- _GOAL OF THE EXERCISE_:
Only the lines holding the word "القادسية" are wanted; copy each of them from the listing.
DATA SUPPLIED section start
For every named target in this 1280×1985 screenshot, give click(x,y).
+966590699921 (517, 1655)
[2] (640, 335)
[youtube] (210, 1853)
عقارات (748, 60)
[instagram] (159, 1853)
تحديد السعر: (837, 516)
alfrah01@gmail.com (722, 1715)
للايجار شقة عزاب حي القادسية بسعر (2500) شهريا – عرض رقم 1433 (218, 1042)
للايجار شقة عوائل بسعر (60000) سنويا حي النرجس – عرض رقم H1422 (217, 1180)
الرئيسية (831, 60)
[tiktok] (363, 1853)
DATA SUPPLIED section end
DATA SUPPLIED section start
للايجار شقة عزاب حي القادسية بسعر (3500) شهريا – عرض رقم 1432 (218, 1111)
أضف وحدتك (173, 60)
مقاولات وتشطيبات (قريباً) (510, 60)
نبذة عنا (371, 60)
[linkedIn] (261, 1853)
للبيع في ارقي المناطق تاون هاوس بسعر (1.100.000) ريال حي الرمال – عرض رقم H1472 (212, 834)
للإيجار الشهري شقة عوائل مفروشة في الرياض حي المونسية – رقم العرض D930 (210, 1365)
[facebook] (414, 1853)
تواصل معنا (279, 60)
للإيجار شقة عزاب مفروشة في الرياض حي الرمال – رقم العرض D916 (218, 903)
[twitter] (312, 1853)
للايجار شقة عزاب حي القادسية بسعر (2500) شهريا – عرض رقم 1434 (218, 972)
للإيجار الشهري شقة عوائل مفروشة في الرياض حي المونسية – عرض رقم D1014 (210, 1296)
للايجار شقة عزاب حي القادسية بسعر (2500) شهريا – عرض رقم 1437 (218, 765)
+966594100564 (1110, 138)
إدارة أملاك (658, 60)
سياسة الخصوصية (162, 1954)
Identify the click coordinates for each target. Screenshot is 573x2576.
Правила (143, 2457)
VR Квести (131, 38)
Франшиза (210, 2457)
DATA SUPPLIED section end
DATA SUPPLIED section start
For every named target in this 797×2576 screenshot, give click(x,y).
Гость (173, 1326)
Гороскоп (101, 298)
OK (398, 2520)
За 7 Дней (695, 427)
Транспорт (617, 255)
DATA SUPPLIED section end
- _WRITTEN REPLY_:
للايجار شقة عزاب حي القادسية بسعر (2500) شهريا – عرض رقم 1433 (218, 1042)
للايجار شقة عزاب حي القادسية بسعر (3500) شهريا – عرض رقم 1432 (218, 1111)
للايجار شقة عزاب حي القادسية بسعر (2500) شهريا – عرض رقم 1434 (218, 972)
للايجار شقة عزاب حي القادسية بسعر (2500) شهريا – عرض رقم 1437 (218, 765)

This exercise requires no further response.